▶ TASK STATEMENT: Work through the listing below and give again exactly the lines from the one with "Task: Open trigger settings gear icon" to the one with "Task: Close the PRG_AFW.MachineTree tab", both ends included. All other lines and all pictures stay out.

▶ RECORDED INFORMATION:
- - - - -
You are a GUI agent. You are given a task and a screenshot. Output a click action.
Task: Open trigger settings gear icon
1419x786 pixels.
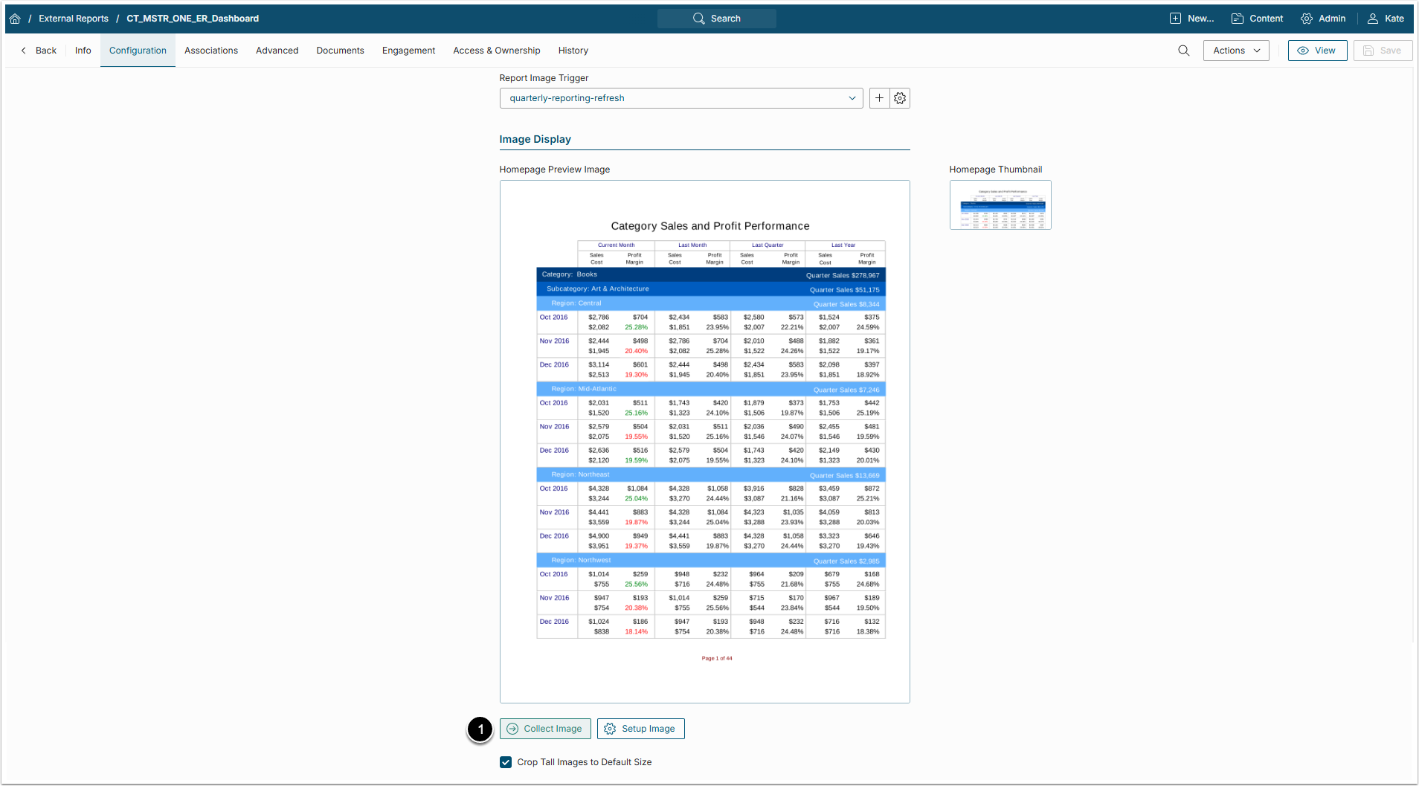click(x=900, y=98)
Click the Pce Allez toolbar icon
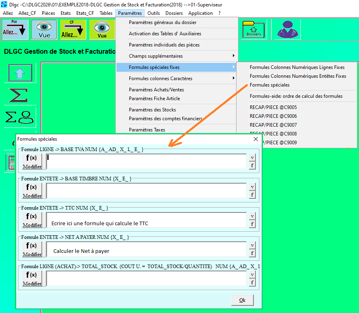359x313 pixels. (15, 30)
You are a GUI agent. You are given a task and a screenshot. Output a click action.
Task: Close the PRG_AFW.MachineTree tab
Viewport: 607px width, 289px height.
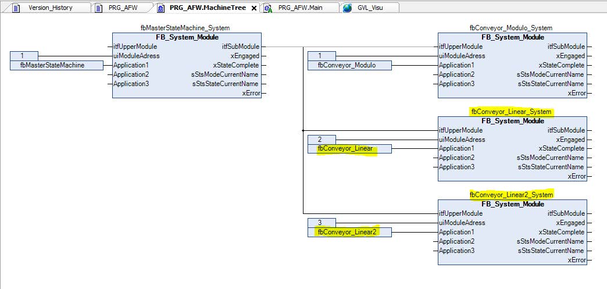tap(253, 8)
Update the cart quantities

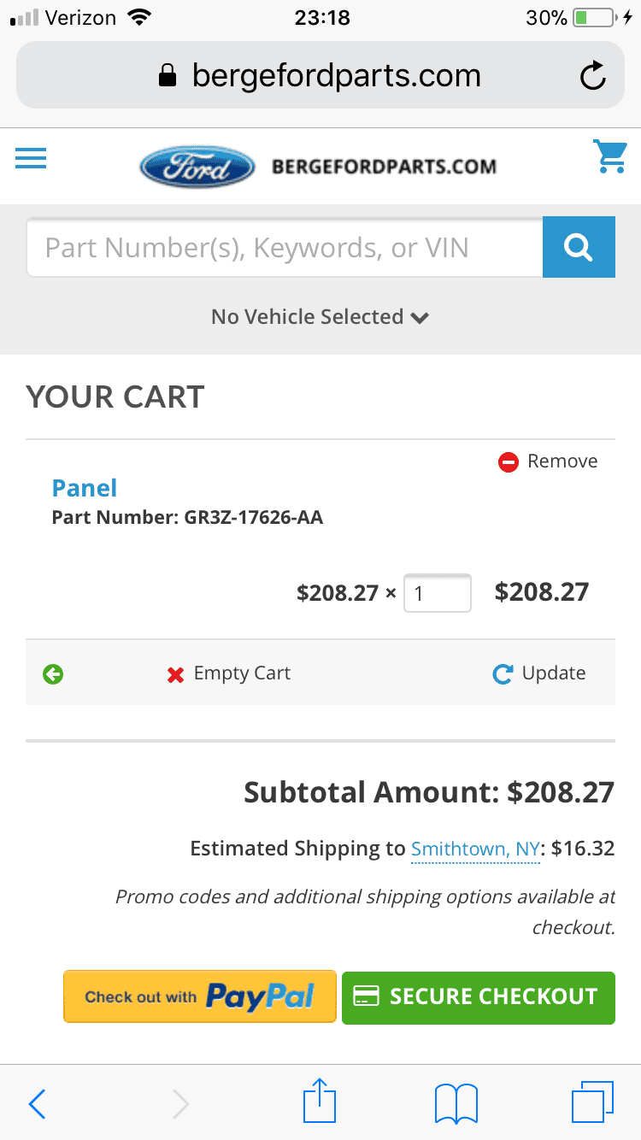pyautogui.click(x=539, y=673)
- - - - -
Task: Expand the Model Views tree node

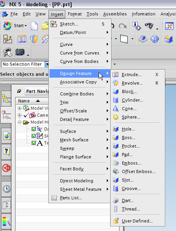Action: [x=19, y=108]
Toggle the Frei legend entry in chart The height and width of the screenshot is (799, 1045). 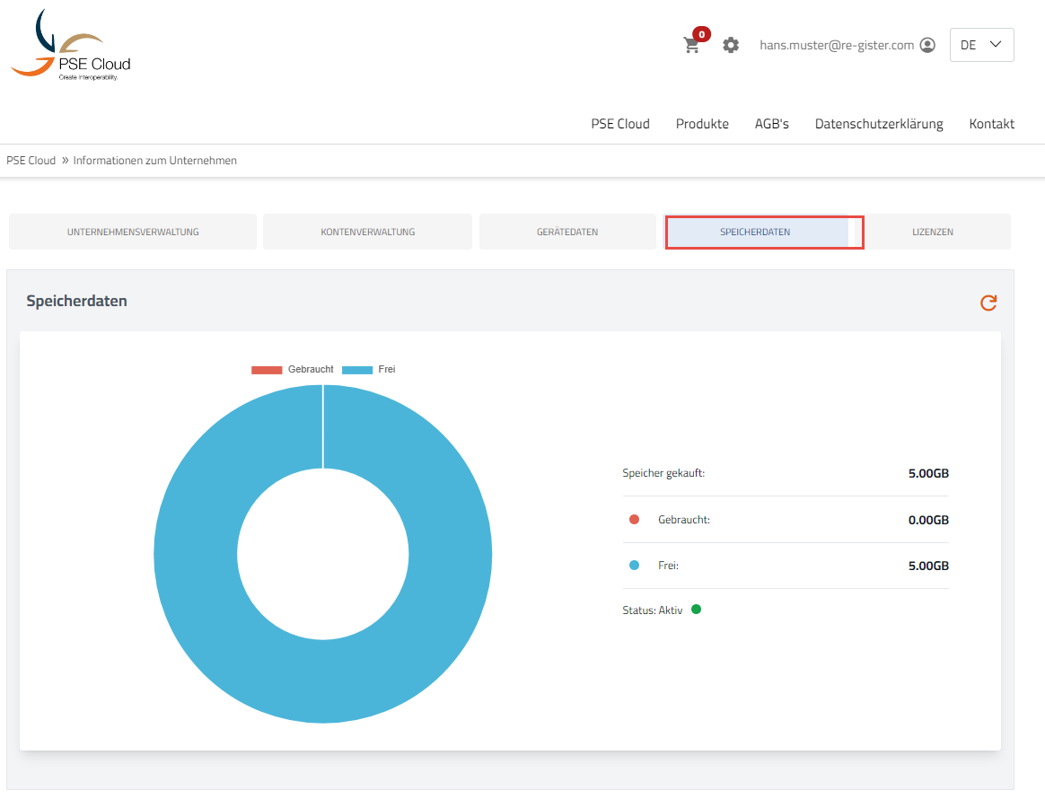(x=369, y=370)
- - - - -
▶ ANSWER SECTION:
Task: Open trigger settings gear icon
1419x786 pixels.
click(x=900, y=98)
Click the Pce Allez toolbar icon
359x313 pixels. (15, 30)
You are a GUI agent. You are given a task and a screenshot. Output a click action.
Task: Close the PRG_AFW.MachineTree tab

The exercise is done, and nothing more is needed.